I know music is art and art is subjective. However, music is the only art to capture everyone feelings. You can see a sculpture or a painting and can want to know more or want to know nothing. You may feel, or you can feel it’s in the way. With music, the moment is being created. You either love or loathe instantly. If you think it’s “ok” it becomes white noise until something grabs you. Music also can be heard, identified and understood at a later time. Sometimes your life catches up with the music you heard as a teenager. Sometimes it’s on time with what happened to you last week. Both of those feelings can determine a classic rating, but your core emotions wouldn’t tell you that instantly, primarily if the situation was negative.
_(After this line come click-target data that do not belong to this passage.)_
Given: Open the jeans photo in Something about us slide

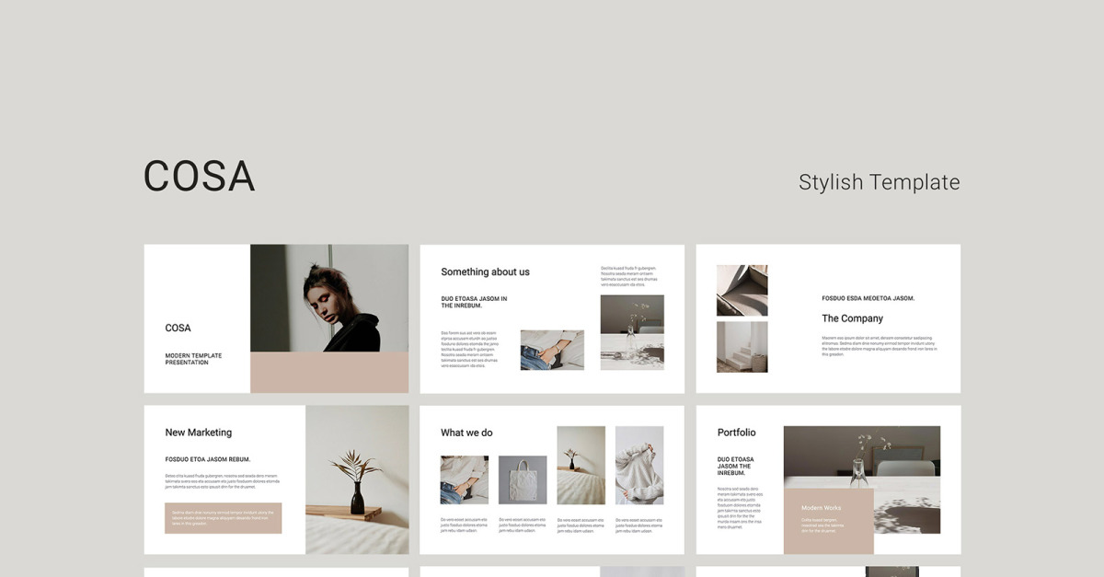Looking at the screenshot, I should point(552,350).
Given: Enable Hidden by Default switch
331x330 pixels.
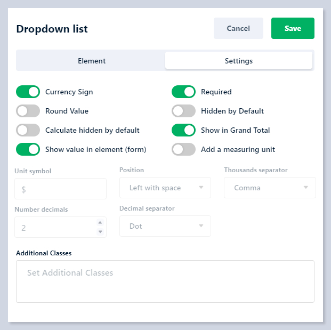Looking at the screenshot, I should 183,111.
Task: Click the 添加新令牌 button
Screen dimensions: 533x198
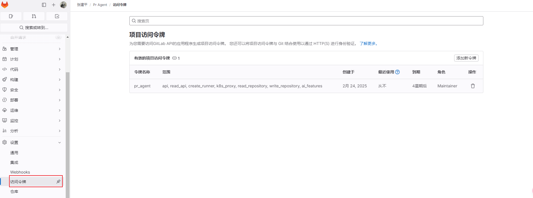Action: (466, 58)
Do you know the last time you heard a classic album? When you watch hip-hop culture change since the previous time, it changed. When you can tie it to a national media moment. When all of a sudden there is a boom of women and teenage fans. When the standard of “a hot beat” switches up. When aspiring artist chases or copies the new sound. When the content and cadences are different, and you can pin it to one particular project.
Marketing and promotion can only do so much, so I won’t equate sales as the bottom line. One thing that will always be constant with classics albums is time. Classics don’t come without time. You don’t hear a classic. You watch a classic. Society will tell you what’s indeed a classic. The subconscious mind is at it’s loudest when you watch a classic album in play. Cause even if you don’t want to, you are moving differently because everything around you is.
So for real, tell me. When’s the last time you heard a classic?